◆ Exercise task
Rewrite the data below as a Markdown table with the columns Row and Line, giving each nonblank line a row number and leaving out blank lines. Omit the pictures from your table.

◆ Dataset excerpts
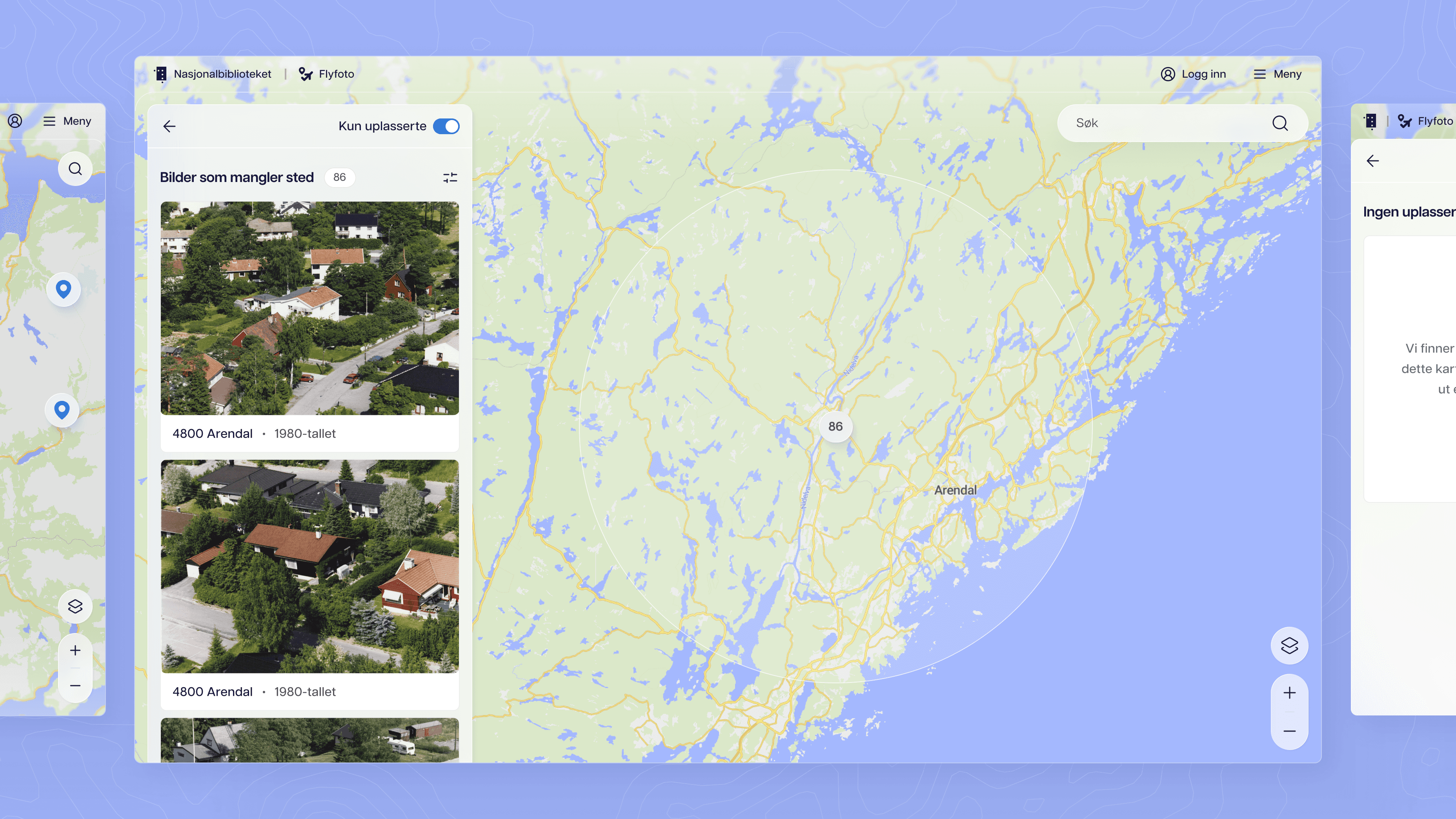The image size is (1456, 819).
Task: Open first Arendal aerial photo thumbnail
Action: point(310,308)
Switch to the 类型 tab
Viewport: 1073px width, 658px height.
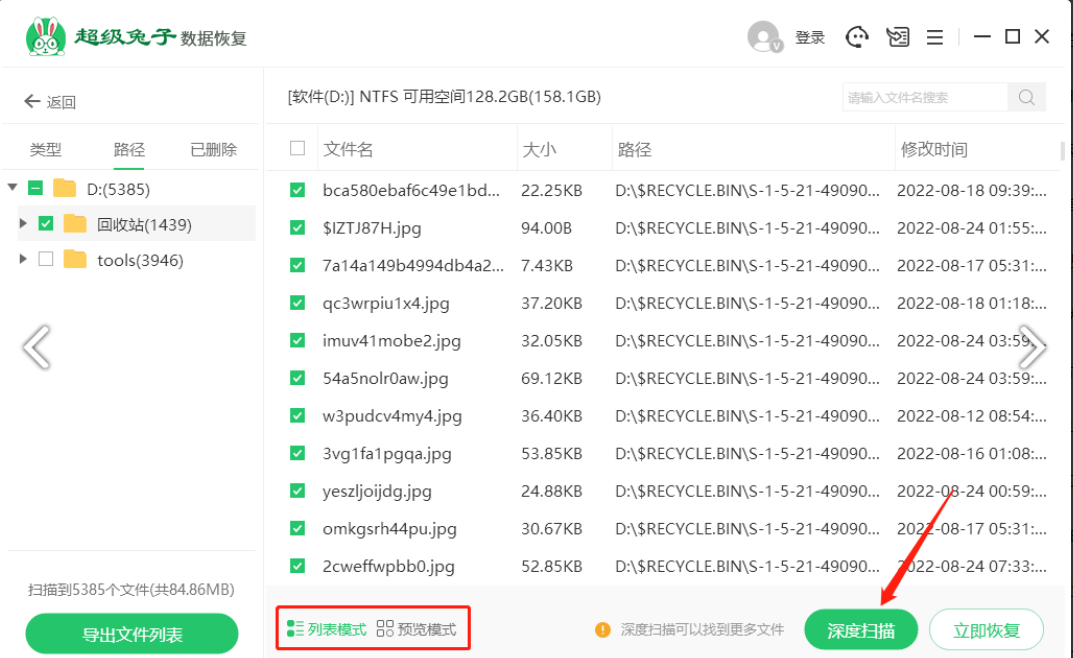click(46, 149)
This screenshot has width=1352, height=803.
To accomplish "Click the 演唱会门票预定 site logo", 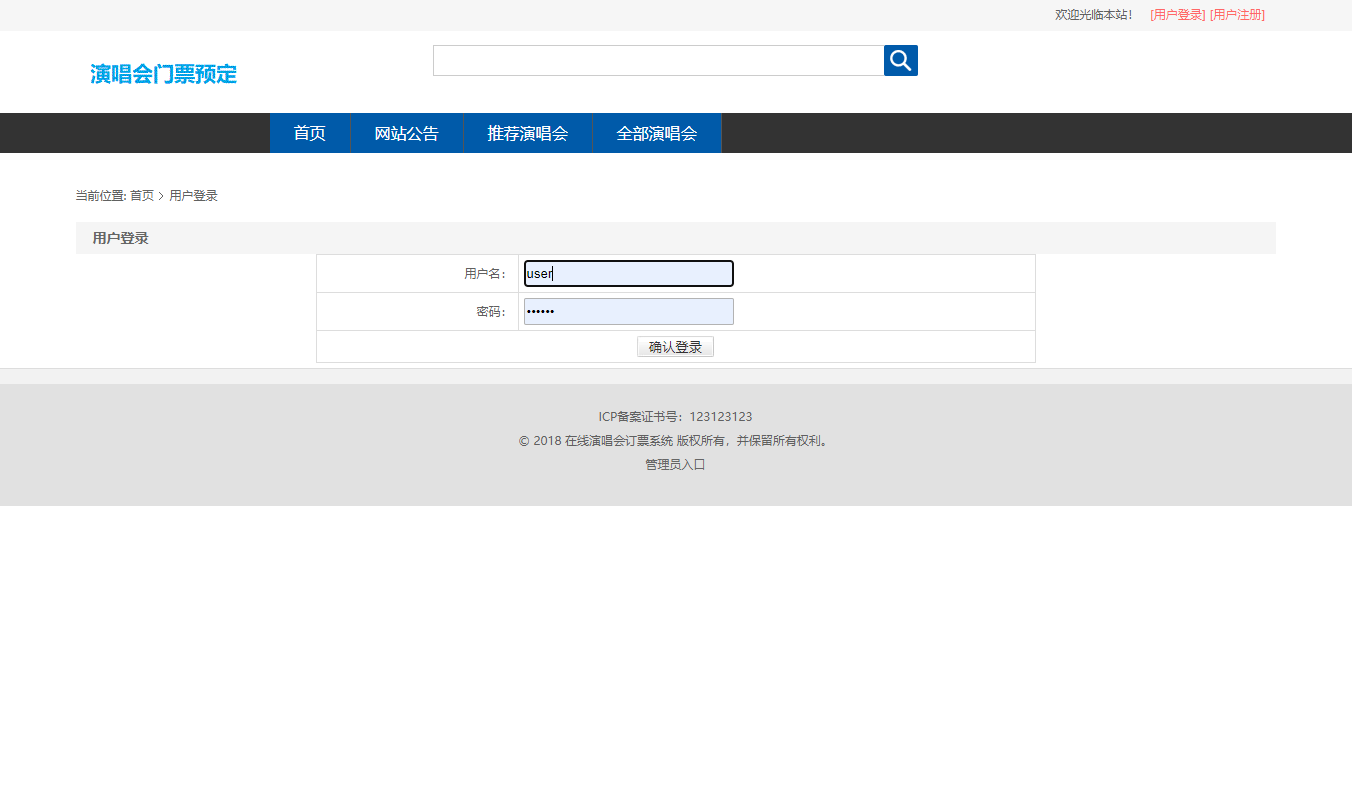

◆ Correct output
| Row | Line |
|---|---|
| 1 | The image size is (1456, 819). |
| 2 | Task: Open first Arendal aerial photo thumbnail |
| 3 | Action: point(310,308) |
| 4 | Switch to the 类型 tab |
| 5 | Viewport: 1073px width, 658px height. |
| 6 | click(46, 149) |
| 7 | This screenshot has width=1352, height=803. |
| 8 | To accomplish "Click the 演唱会门票预定 site logo",  |